“Kah-ri-ye!!” That is my earliest memory of hearing my English name spoken and it dates to the early 90s on the field at my primary school in Nairobi. Even then, that name felt like an older sibling’s hand-me-downs never quite fitting well.
Carrie.
That was my name, but I never quite knew how to pronounce it. It was there on all my official documents and on the tip of my tongue for whenever I was asked, “What is your Christian name?”
In the naming convention of the Kikuyu people, I as the second daughter of my parents, was named after my maternal grandmother.
“Kah-ri-ye, what a strange name. Where did your cucu get that name from?”
“Missionaries.”
I never gave much thought to why all my classmates in an African country had names such as Rose, Catherine, Jeffrey, Lawrence. All I knew was that these were our Christian names. These names plus our baptism assured us of our place in heaven. It was as simple as that. We needed Christian names.
It is said that the British colonialists decided to give Kenyans Christian names as they could not pronounce our African names. This explanation sounds plausible given they did mispronounce Mt. Kirinyaga as Mt. Kenya. Kenyan Catholics also needed to acquire a European saint’s name in addition to their existing English name during baptism. In the psyche of the Kenyan mind, Christian names came to be seen as formal, official, a sign of being educated, no longer a heathen, saved from one’s primitive nature. Long after the country gained independence, this mentality remained.
Kenya’s first president, Jomo Kenyatta (among many other figures), is credited with saying “When the missionaries arrived, the Africans had the land and the missionaries had the Bible. They taught us how to pray with our eyes closed. When we opened them, they had the land and we had the Bible.”
Even after Kenya gained independence, we remained strong custodians of the religion they left us and the names that came with following this religion.

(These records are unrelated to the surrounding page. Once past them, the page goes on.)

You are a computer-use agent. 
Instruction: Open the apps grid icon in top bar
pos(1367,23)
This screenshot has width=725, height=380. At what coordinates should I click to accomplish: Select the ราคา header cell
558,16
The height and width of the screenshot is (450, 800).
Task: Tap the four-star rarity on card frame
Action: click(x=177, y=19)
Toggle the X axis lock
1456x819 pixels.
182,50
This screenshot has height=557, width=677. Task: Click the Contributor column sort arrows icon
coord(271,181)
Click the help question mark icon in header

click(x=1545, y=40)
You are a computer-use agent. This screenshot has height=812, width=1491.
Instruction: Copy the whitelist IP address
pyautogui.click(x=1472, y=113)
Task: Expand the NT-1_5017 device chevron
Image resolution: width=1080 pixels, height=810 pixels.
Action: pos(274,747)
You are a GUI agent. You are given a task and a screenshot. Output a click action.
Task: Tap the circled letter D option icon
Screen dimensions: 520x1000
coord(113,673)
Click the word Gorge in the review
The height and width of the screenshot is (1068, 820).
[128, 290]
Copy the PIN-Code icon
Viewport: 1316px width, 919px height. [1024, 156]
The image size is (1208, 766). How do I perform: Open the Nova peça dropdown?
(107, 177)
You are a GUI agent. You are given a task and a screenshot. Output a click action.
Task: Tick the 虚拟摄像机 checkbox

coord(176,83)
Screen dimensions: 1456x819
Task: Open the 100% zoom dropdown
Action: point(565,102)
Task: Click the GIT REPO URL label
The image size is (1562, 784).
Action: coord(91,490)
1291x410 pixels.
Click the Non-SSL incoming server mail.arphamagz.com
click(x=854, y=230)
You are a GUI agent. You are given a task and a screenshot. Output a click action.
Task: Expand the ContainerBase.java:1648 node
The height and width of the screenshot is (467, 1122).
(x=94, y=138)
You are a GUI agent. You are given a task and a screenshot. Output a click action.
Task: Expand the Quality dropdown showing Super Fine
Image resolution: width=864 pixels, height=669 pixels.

Many years later, I went to the US to study. The Africans I met, particularly many of the Nigerians, instantly made me start questioning all I had grown to believe was normal. Omoshalewa, Olayemi. I would introduce myself to other Africans and wait for the moment when they would say their “Christian” name, but this moment never came. I remember that sudden realization that there were other black Africans such as myself roaming the world with no European names. Did my Nigerian Christian friends know that they were saying goodbye to heaven by refusing to take up proper “Christian” names—even if they did go to chapel every Sunday?